◆ Given information
--- START ---
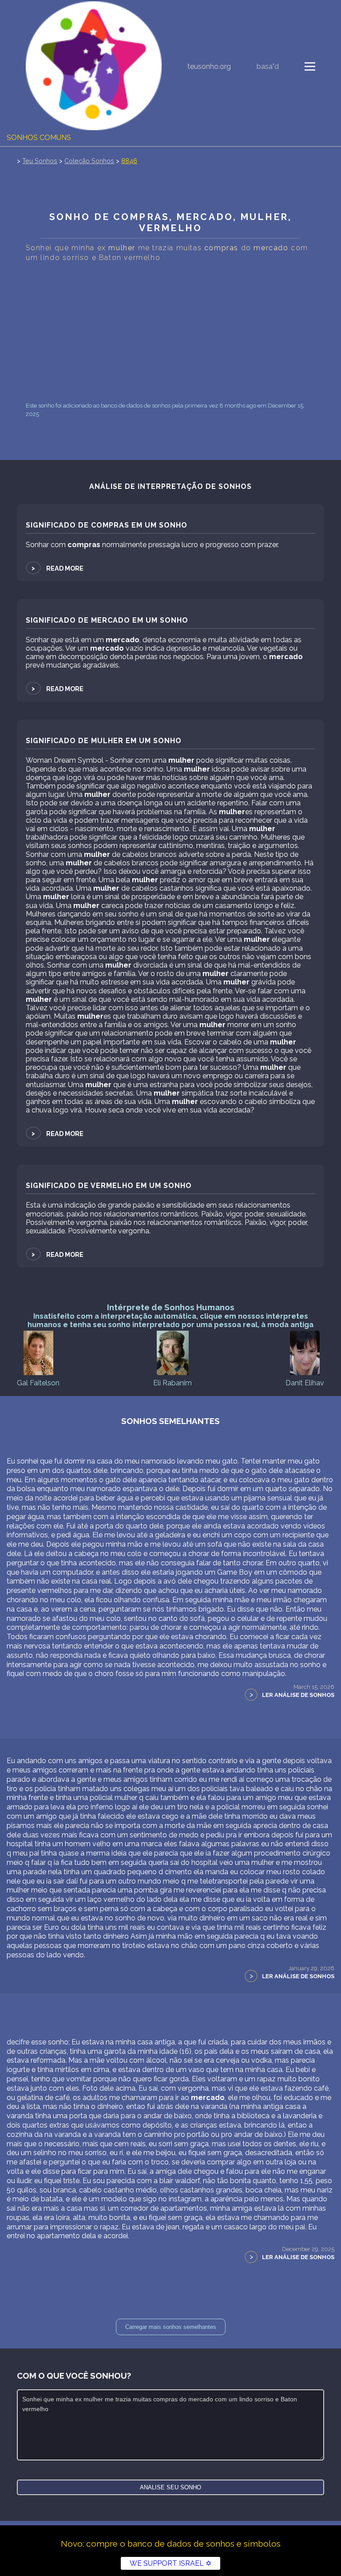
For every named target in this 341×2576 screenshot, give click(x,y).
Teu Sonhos (39, 160)
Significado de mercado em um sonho (107, 620)
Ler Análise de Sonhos (298, 1695)
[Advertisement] (170, 332)
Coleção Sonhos (89, 160)
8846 (129, 160)
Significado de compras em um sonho (106, 525)
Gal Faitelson (38, 1383)
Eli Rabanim (172, 1383)
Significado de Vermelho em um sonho (109, 1185)
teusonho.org (209, 66)
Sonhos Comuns (39, 137)
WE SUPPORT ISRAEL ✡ (170, 2563)
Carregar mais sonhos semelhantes (170, 2327)
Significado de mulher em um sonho (104, 740)
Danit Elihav (304, 1383)
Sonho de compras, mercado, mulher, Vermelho (170, 222)
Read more (56, 568)
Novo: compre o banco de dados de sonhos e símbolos (171, 2543)
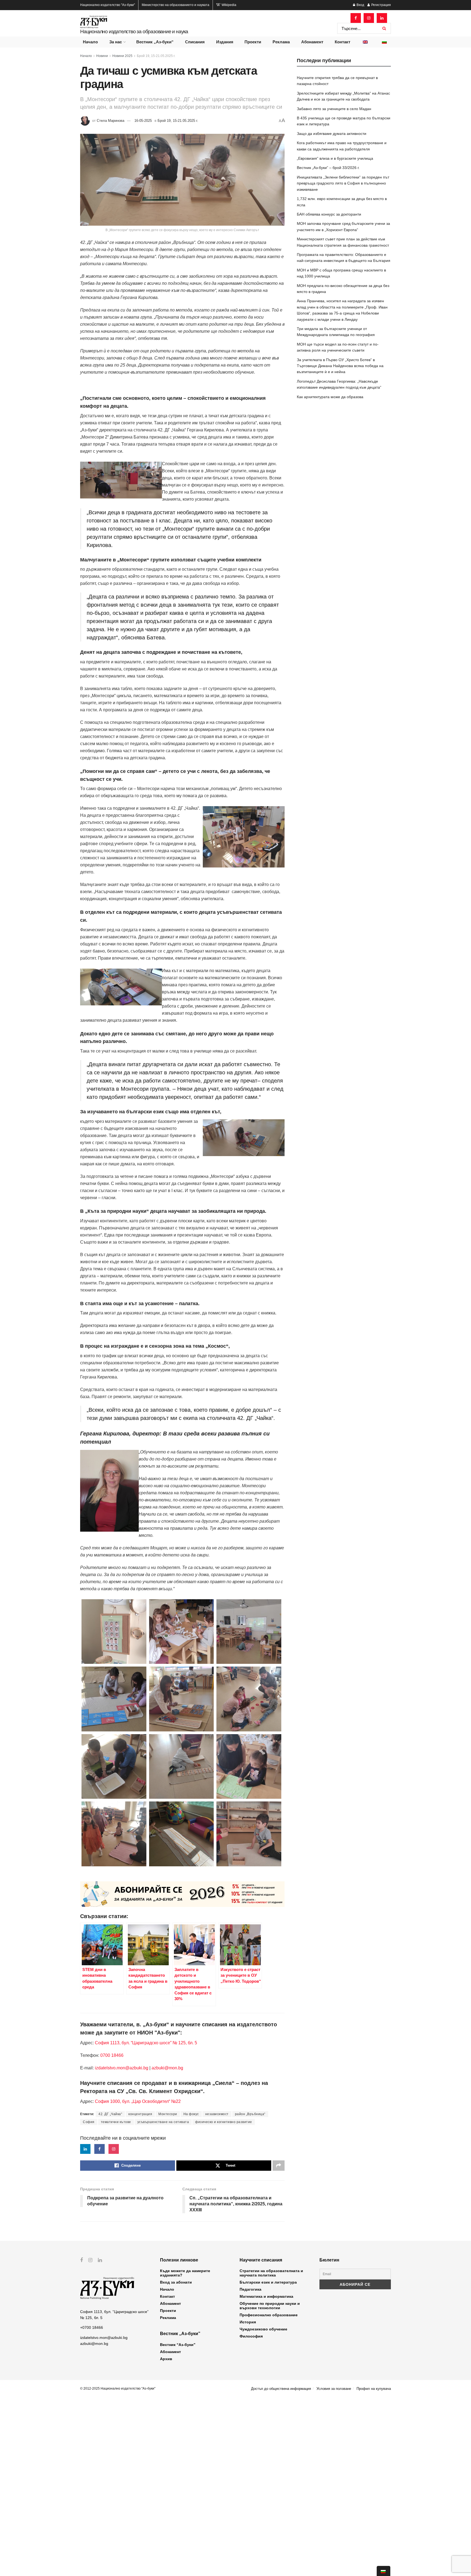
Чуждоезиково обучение (263, 2329)
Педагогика (250, 2289)
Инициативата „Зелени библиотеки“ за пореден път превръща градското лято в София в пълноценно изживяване (343, 183)
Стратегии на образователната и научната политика (271, 2273)
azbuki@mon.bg (167, 2068)
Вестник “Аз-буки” (177, 2344)
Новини (102, 56)
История (248, 2322)
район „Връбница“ (250, 2114)
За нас (115, 42)
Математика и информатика (266, 2296)
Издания (224, 42)
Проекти (252, 42)
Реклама (281, 42)
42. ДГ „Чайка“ (110, 2114)
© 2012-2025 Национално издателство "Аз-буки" (117, 2388)
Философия (251, 2336)
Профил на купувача (374, 2389)
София (89, 2122)
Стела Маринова (110, 121)
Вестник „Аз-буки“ (155, 42)
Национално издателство (107, 5)
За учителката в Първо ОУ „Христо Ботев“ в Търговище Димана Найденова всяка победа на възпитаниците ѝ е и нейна (340, 366)
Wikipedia (228, 5)
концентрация (140, 2114)
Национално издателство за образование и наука (134, 31)
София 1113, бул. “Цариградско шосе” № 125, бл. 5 (145, 2042)
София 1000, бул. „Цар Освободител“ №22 (138, 2101)
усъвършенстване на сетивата (163, 2122)
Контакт (342, 42)
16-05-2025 (143, 121)
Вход (360, 5)
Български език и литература (268, 2282)
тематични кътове (116, 2122)
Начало (90, 42)
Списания (195, 42)
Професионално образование (269, 2315)
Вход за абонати (176, 2282)
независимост (217, 2114)
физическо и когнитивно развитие (223, 2122)
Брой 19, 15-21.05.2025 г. (156, 56)
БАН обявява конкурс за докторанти (329, 214)
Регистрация (380, 5)
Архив (166, 2359)
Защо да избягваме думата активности (331, 133)
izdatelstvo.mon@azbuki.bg (121, 2068)
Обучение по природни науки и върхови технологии (270, 2305)
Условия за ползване (333, 2389)
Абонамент (312, 42)
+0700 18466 (91, 2327)
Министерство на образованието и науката (175, 5)
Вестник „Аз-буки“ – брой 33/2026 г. (328, 167)
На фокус (191, 2114)
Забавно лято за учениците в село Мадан (334, 109)
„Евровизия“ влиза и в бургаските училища (335, 158)
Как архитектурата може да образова (330, 397)
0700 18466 (111, 2055)
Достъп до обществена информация (281, 2389)
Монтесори (167, 2114)
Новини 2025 (122, 56)
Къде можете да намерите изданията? (185, 2273)
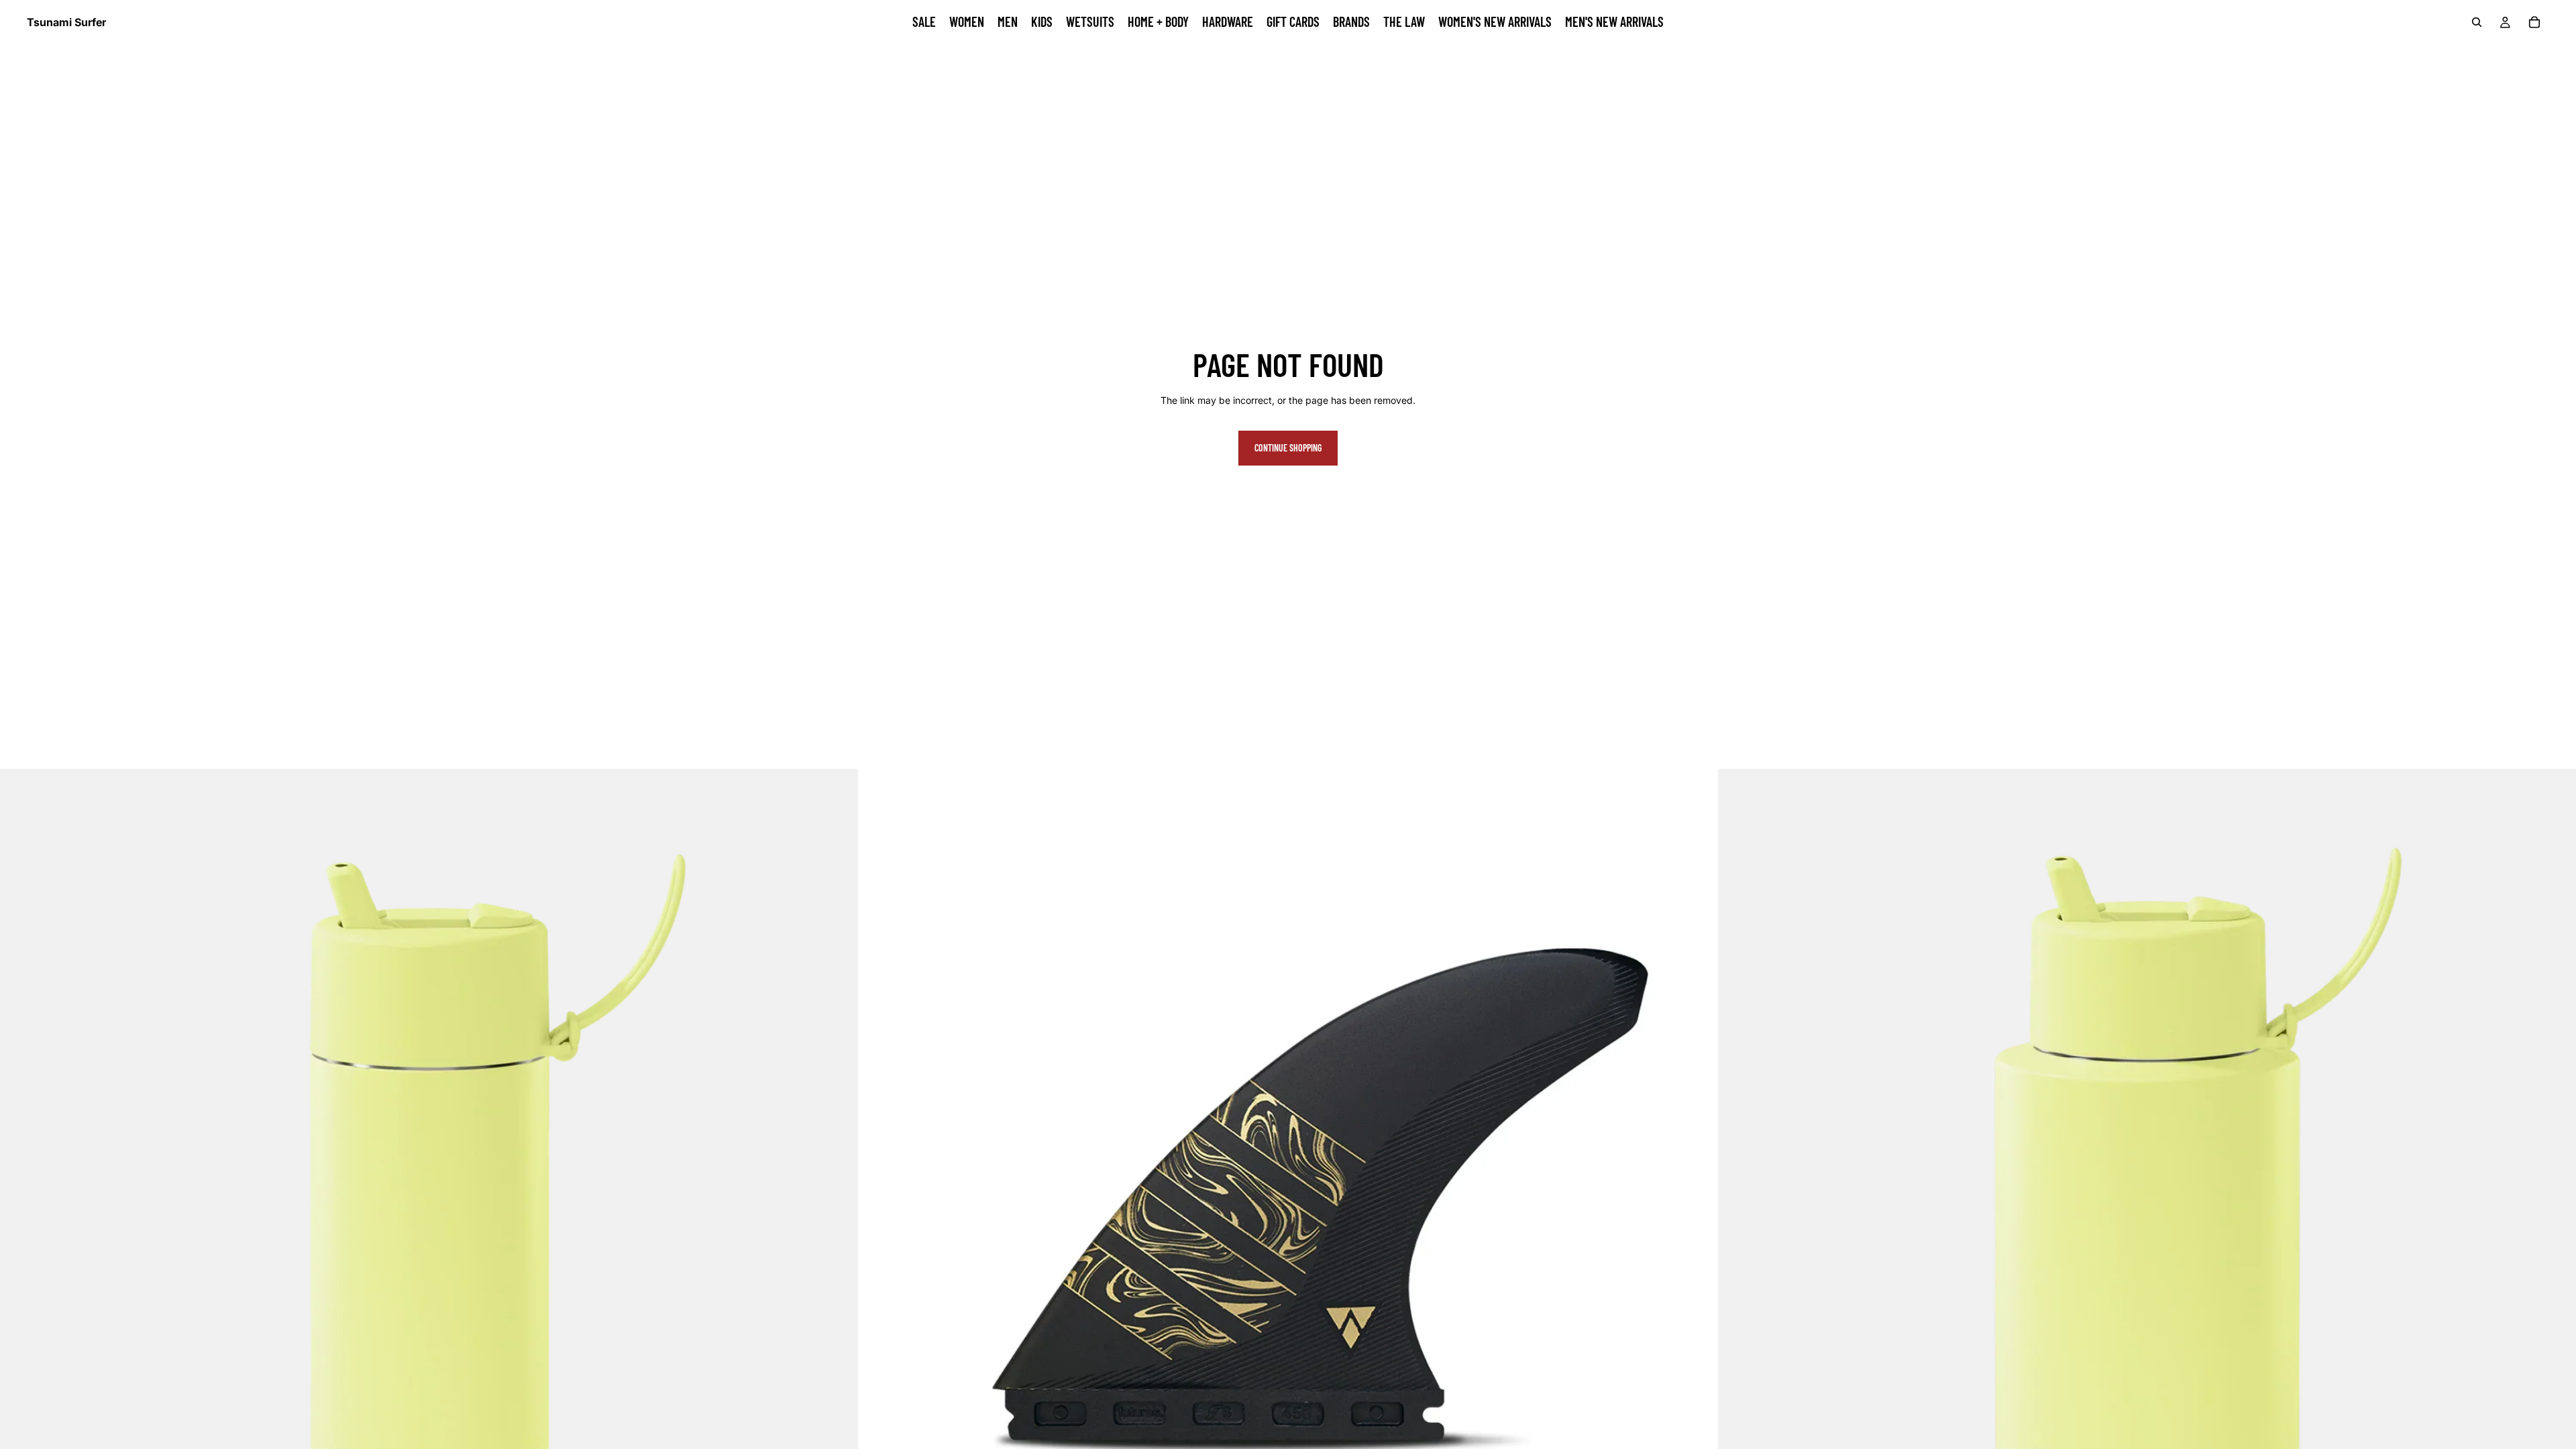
--- END ---
◆ Work to be completed
Output all of the data word for word, excluding any pictures.

◆ Result
For every named target in this 341×2576 screenshot, give click(x,y).
Teu Sonhos (39, 160)
Significado de mercado em um sonho (107, 620)
Ler Análise de Sonhos (298, 1695)
[Advertisement] (170, 332)
Coleção Sonhos (89, 160)
8846 (129, 160)
Significado de compras em um sonho (106, 525)
Gal Faitelson (38, 1383)
Eli Rabanim (172, 1383)
Significado de Vermelho em um sonho (109, 1185)
teusonho.org (209, 66)
Sonhos Comuns (39, 137)
WE SUPPORT ISRAEL ✡ (170, 2563)
Carregar mais sonhos semelhantes (170, 2327)
Significado de mulher em um sonho (104, 740)
Danit Elihav (304, 1383)
Sonho de compras, mercado, mulher, Vermelho (170, 222)
Read more (56, 568)
Novo: compre o banco de dados de sonhos e símbolos (171, 2543)
Чуждоезиково обучение (263, 2329)
Педагогика (250, 2289)
Инициативата „Зелени библиотеки“ за пореден път превръща градското лято в София в пълноценно изживяване (343, 183)
Стратегии на образователната и научната политика (271, 2273)
azbuki@mon.bg (167, 2068)
Вестник “Аз-буки” (177, 2344)
Новини (102, 56)
История (248, 2322)
район „Връбница“ (250, 2114)
За нас (115, 42)
Математика и информатика (266, 2296)
Издания (224, 42)
Проекти (252, 42)
Реклама (281, 42)
42. ДГ „Чайка“ (110, 2114)
© 2012-2025 Национално издателство "Аз-буки" (117, 2388)
Философия (251, 2336)
Профил на купувача (374, 2389)
София (89, 2122)
Стела Маринова (110, 121)
Вестник „Аз-буки“ (155, 42)
Национално издателство (107, 5)
За учителката в Първо ОУ „Христо Ботев“ в Търговище Димана Найденова всяка победа на възпитаниците ѝ е и нейна (340, 366)
Wikipedia (228, 5)
концентрация (140, 2114)
Национално издателство за образование и наука (134, 31)
София 1113, бул. “Цариградско шосе” № 125, бл. 5 (145, 2042)
София 1000, бул. „Цар Освободител“ №22 (138, 2101)
усъвършенстване на сетивата (163, 2122)
Контакт (342, 42)
16-05-2025 (143, 121)
Вход (360, 5)
Български език и литература (268, 2282)
тематични кътове (116, 2122)
Начало (90, 42)
Списания (195, 42)
Професионално образование (269, 2315)
Вход за абонати (176, 2282)
независимост (217, 2114)
физическо и когнитивно развитие (223, 2122)
Брой 19, 15-21.05.2025 г. (156, 56)
БАН обявява конкурс за докторанти (329, 214)
Регистрация (380, 5)
Архив (166, 2359)
Защо да избягваме думата активности (331, 133)
izdatelstvo.mon@azbuki.bg (121, 2068)
Обучение по природни науки и върхови технологии (270, 2305)
Условия за ползване (333, 2389)
Абонамент (312, 42)
+0700 18466 (91, 2327)
Министерство на образованието и науката (175, 5)
Вестник „Аз-буки“ – брой 33/2026 г. (328, 167)
На фокус (191, 2114)
Забавно лято за учениците в село Мадан (334, 109)
„Евровизия“ влиза и в бургаските училища (335, 158)
Как архитектурата може да образова (330, 397)
0700 18466 (111, 2055)
Достъп до обществена информация (281, 2389)
Монтесори (167, 2114)
Новини 2025 (122, 56)
Къде можете да намерите изданията? (185, 2273)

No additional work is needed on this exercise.